> **EXERCISE PROMPT**: Exact copies of the lines from the one with "Share article on Twitter" through the last line of the entries, and no pictures, make up the answer.
----- INFORMATION GIVEN -----
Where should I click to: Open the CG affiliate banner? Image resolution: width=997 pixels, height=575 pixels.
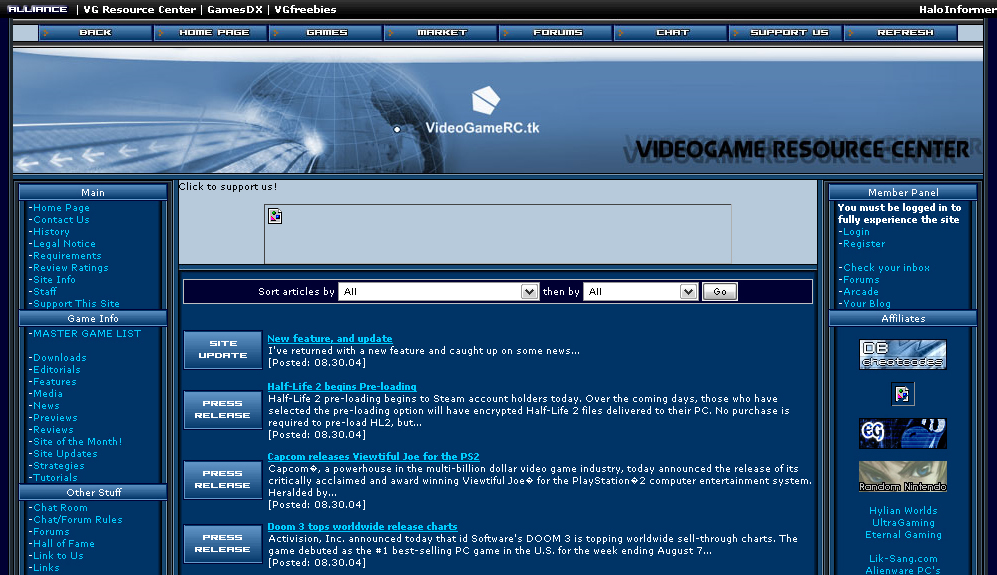[x=902, y=433]
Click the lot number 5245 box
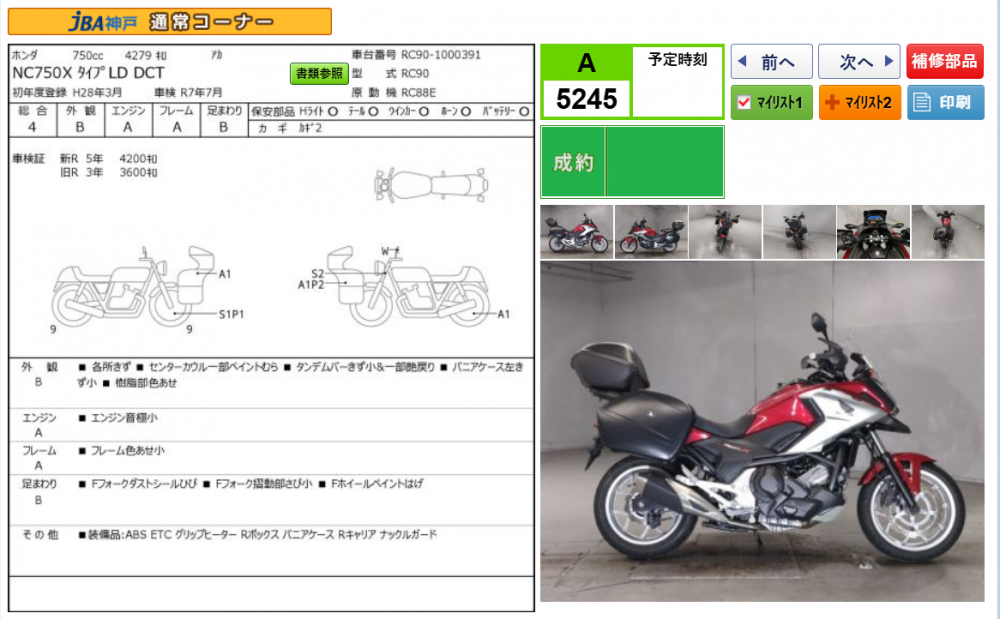The height and width of the screenshot is (619, 1000). pos(586,98)
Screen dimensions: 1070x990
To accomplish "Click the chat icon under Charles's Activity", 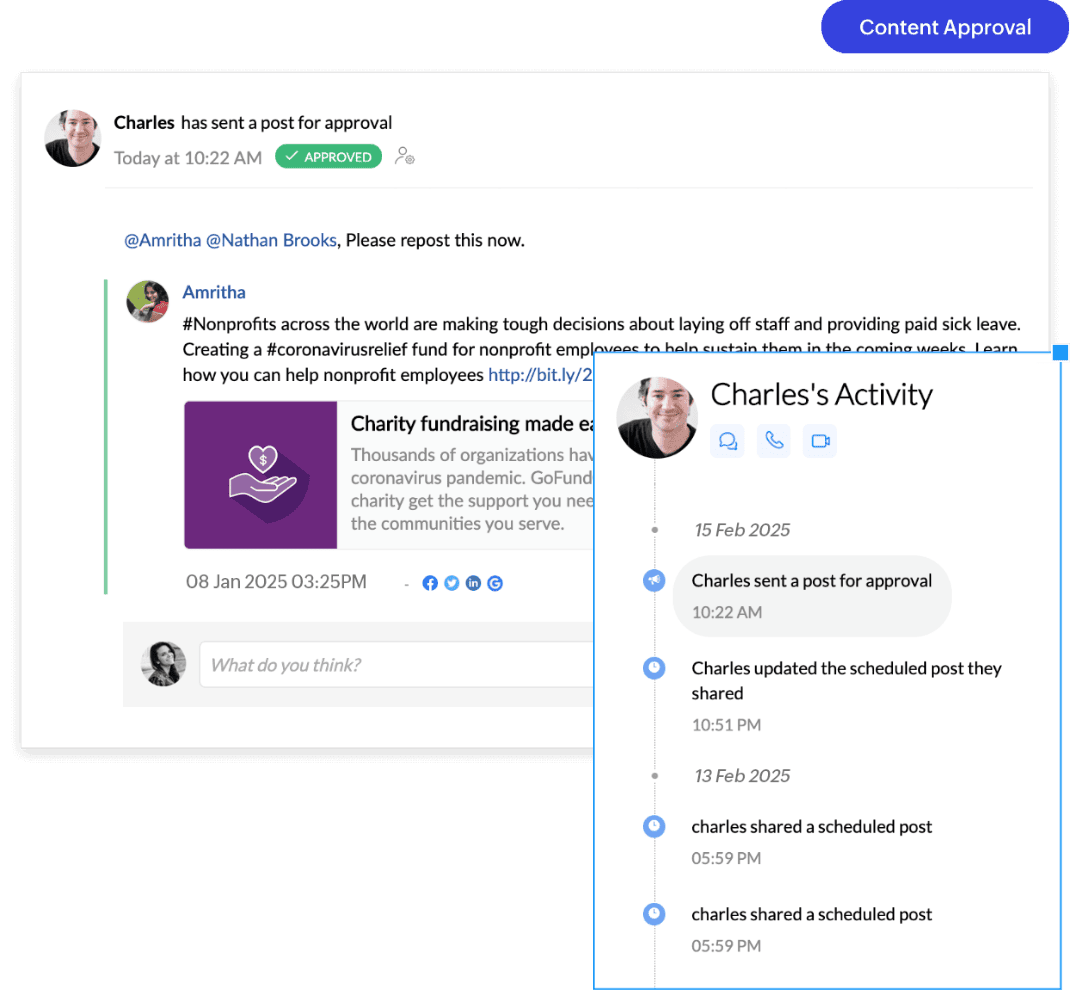I will point(727,441).
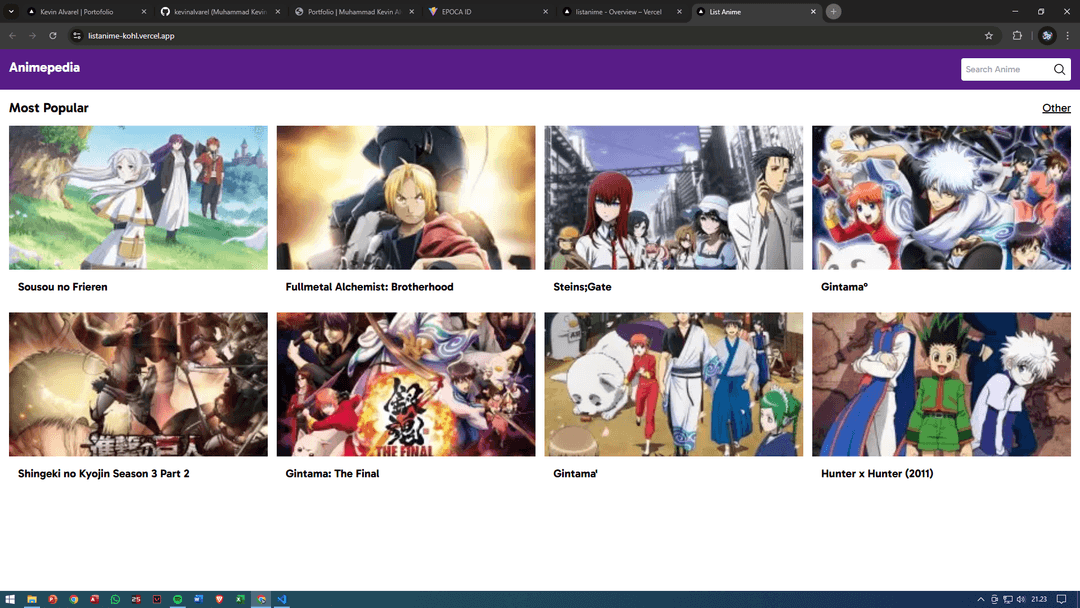Viewport: 1080px width, 608px height.
Task: Open Spotify from the taskbar
Action: click(178, 599)
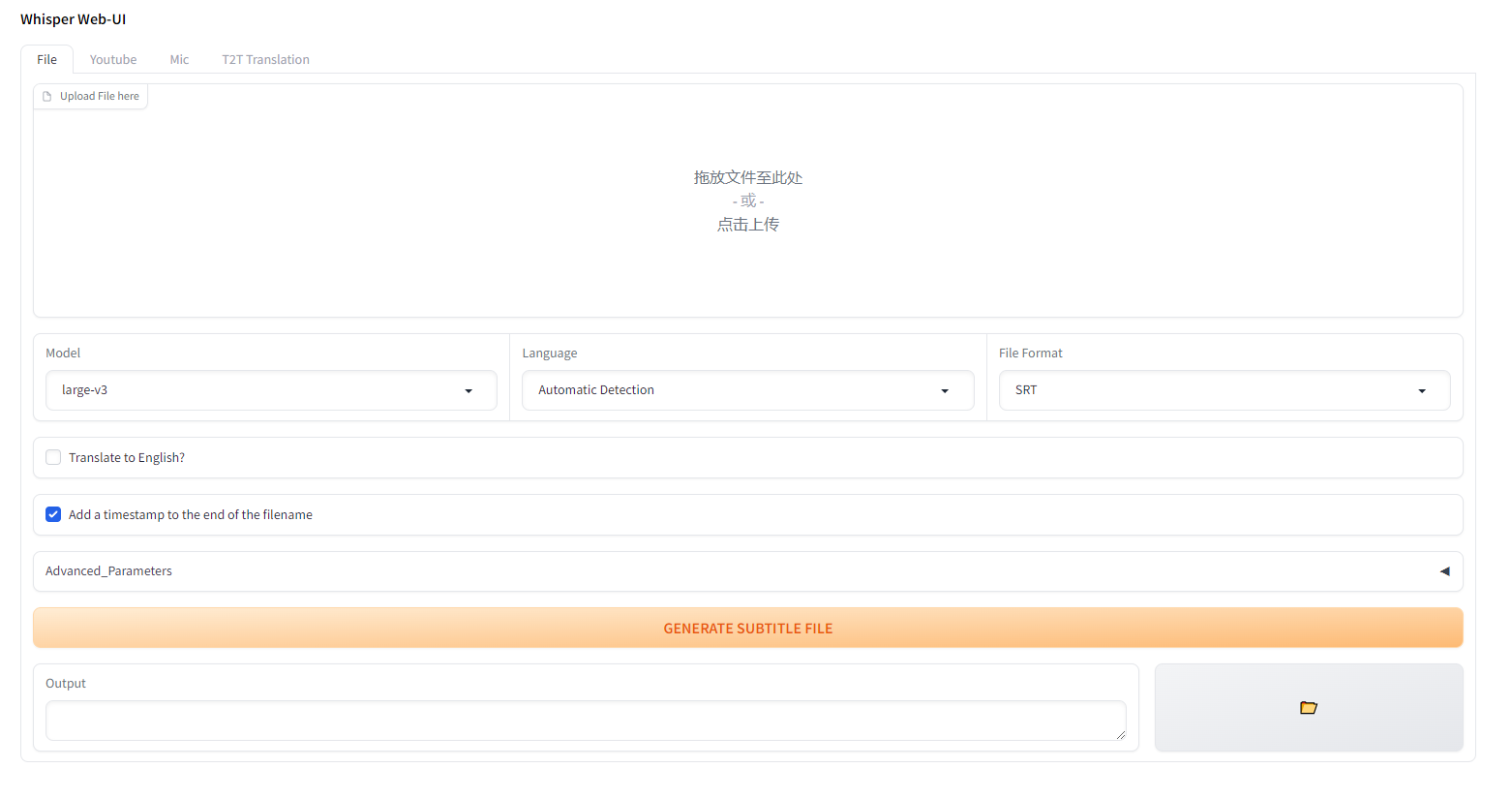Switch to the Mic tab
The image size is (1512, 799).
point(179,59)
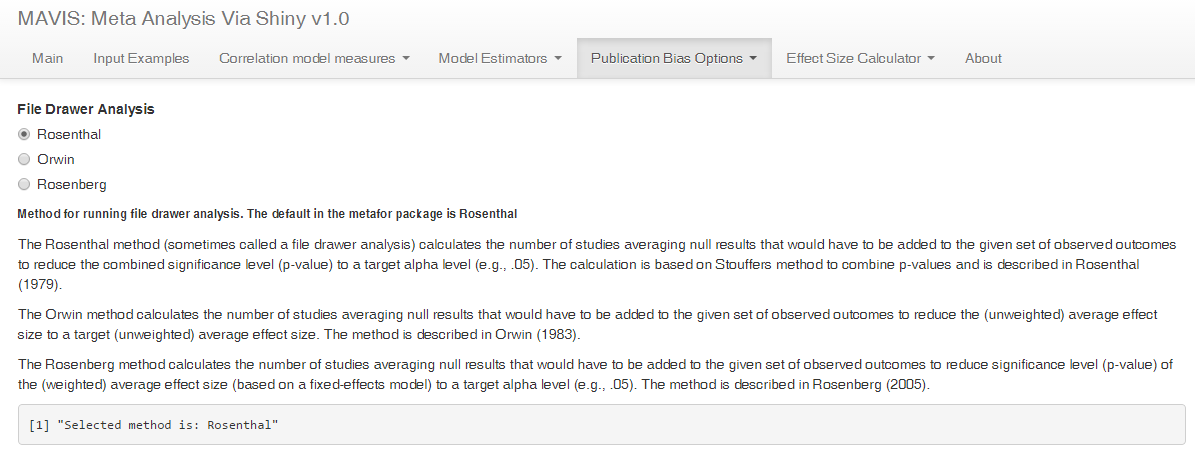Image resolution: width=1195 pixels, height=462 pixels.
Task: Pick the Rosenberg radio option
Action: click(x=24, y=184)
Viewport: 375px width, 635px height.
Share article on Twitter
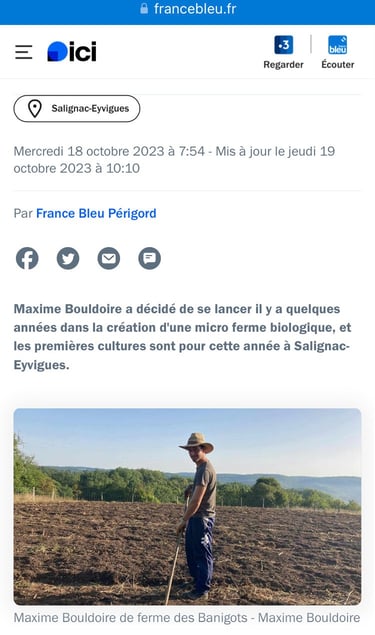[x=68, y=258]
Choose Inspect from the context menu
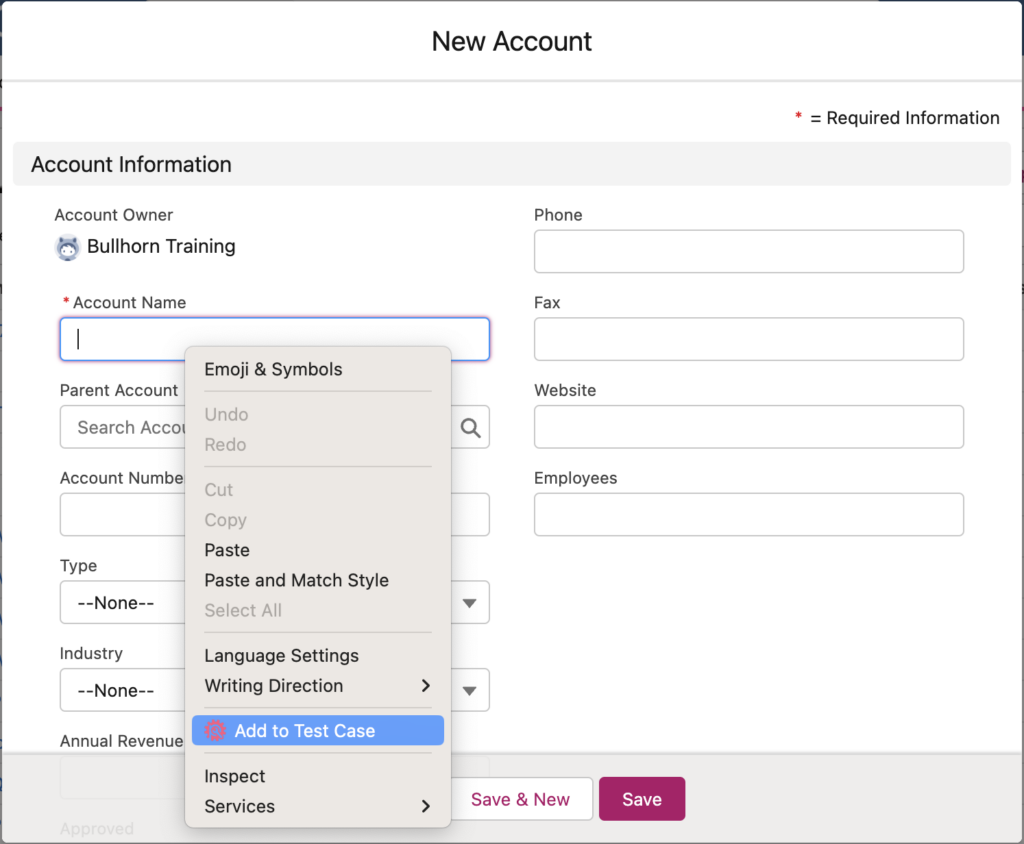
-----
> **RESULT OF THIS EXERCISE**:
Share article on Twitter
[x=68, y=258]
Choose Inspect from the context menu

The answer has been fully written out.